The underlying assumption of Kolb's (1984) learning styles is that an individual learner has a preferred approach to learning or an approach where they are more able. Although this does emphasise the strengths of an individual's approach to learning it does undervalue or ignore the complementary abilities an individual may have. The total of these other abilities may account for a greater part of their learning capacity than the dominant style alone. Hence Kolb's learning styles may give a false impression of an individual's learning abilities.

Questions have also been raised concerning the stability of Kolb's learning styles across time and hence their predictive validity if used to inform choices or learning environments (Garner, 1997; Garner, 1999; Grippin, 1988; Homan, Pavlica and Thorpe, 1997). However, Kolb's learning styles do give an insight into the cyclical nature of learning and the basic processes and skills needed to effectively learn (Kruzich, Friesen and Van Soest, 1986; Nulty and Barrett, 1996 and Raschick, Maypole and Day, 1998).
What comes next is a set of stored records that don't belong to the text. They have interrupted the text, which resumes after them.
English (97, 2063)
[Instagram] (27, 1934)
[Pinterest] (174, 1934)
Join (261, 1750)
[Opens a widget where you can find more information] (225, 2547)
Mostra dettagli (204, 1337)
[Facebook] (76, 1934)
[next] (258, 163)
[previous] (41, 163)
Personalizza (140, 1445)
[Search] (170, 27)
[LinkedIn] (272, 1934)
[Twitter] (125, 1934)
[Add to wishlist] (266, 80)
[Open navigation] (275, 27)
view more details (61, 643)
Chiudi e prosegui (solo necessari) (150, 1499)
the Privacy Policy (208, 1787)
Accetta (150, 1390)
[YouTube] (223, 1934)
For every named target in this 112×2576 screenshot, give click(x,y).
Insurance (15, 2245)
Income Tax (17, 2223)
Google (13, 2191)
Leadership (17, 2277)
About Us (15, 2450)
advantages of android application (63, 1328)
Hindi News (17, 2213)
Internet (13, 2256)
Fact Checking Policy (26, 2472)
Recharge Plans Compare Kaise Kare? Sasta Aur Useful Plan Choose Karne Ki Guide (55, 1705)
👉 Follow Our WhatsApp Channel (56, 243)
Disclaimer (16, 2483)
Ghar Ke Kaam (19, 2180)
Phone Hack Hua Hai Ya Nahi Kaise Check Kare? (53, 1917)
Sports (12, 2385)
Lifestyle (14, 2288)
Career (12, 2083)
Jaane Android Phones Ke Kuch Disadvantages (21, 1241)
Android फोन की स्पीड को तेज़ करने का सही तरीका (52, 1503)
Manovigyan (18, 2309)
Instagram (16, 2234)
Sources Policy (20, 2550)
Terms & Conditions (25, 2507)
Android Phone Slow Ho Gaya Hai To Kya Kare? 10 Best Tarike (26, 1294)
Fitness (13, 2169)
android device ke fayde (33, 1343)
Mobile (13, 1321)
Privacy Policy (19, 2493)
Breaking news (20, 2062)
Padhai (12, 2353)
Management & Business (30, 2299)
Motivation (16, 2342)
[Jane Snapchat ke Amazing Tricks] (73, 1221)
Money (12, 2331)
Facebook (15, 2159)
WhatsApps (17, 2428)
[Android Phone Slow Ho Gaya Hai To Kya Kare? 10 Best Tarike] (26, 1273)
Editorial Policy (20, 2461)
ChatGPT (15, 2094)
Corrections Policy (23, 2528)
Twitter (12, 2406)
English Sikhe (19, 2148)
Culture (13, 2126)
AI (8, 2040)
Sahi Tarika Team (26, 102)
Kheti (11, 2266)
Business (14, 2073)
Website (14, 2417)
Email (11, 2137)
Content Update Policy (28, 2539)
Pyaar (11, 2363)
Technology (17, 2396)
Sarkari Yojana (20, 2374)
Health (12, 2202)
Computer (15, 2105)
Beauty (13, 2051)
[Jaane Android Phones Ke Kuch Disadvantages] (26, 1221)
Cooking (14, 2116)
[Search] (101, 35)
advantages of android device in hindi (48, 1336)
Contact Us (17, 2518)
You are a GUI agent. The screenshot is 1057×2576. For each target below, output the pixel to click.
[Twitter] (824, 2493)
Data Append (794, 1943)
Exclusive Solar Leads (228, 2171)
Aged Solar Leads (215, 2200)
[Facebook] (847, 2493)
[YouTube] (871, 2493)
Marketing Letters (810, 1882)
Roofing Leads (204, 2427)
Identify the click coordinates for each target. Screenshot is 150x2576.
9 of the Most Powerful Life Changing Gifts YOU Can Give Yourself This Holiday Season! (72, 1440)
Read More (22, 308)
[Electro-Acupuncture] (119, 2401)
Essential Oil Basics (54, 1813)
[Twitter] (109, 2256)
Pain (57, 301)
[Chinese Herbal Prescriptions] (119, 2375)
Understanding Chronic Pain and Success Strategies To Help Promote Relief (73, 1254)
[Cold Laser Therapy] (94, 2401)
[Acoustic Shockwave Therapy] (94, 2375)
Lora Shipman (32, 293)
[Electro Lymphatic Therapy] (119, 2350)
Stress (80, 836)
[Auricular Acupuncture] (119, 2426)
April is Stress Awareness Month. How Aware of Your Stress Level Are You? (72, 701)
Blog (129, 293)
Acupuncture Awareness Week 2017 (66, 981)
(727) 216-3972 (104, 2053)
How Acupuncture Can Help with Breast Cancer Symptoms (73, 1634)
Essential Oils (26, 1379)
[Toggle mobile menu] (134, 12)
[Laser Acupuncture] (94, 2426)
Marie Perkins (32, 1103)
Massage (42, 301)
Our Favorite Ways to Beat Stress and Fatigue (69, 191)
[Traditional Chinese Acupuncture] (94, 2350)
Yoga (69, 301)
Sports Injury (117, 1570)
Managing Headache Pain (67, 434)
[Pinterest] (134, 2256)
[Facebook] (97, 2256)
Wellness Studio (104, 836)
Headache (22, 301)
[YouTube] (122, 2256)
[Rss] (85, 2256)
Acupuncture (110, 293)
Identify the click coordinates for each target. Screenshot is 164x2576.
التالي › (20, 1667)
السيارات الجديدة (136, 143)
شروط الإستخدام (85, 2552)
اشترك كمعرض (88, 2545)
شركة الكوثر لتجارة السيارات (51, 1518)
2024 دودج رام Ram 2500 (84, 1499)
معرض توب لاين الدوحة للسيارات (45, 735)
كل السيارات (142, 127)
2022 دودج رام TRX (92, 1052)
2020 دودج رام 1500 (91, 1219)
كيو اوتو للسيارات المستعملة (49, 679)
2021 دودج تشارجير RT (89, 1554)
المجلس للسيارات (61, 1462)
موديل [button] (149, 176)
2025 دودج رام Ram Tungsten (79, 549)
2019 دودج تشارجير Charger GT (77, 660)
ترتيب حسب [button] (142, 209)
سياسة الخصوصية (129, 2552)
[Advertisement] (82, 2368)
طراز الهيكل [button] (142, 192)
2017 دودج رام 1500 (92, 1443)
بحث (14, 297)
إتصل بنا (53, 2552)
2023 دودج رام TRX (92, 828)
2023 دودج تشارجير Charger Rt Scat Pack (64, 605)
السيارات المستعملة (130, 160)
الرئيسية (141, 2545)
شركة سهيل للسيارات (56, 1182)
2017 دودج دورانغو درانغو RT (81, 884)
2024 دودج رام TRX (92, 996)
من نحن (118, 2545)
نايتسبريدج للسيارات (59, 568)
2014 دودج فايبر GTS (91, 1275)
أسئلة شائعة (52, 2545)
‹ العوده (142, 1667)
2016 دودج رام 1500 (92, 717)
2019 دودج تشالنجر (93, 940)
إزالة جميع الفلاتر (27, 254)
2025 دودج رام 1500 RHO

What appears to be needed is a realigning of how learning style information is interpreted and exploited, rather than abandoning of the concept all together.

One possible way of achieving this realignment is to use Kolb's inventory data to produce Total Learning Style Scores (TLSS) rather than learning styles. TLSS reflects an individual's total inventory score across all four of Kolb's dimensions of learning. Using a group of 38 participants it was found that although constitution of TLSS varied, TLSS were stable across time, unlike Kolb's learning styles (Curry, 1991; Garner, 1997, Homan, Pavlica and Thorpe, 1997) indicating that TLSS reflects a more essential quality of learning. TLSS of the participants were then mapped onto academic performance as reflected by degree course grades. It was found that students with high TLSS performed significantly better than those with low TLSS (P< 0.05). This result clearly indicates that TLSS assess an individual's ability within the learning domain. The implications of TLSS for learning style theory and measurement are discussed. Finally the implication for learning style theory of the potential relationships between IQ and TLSS is presented.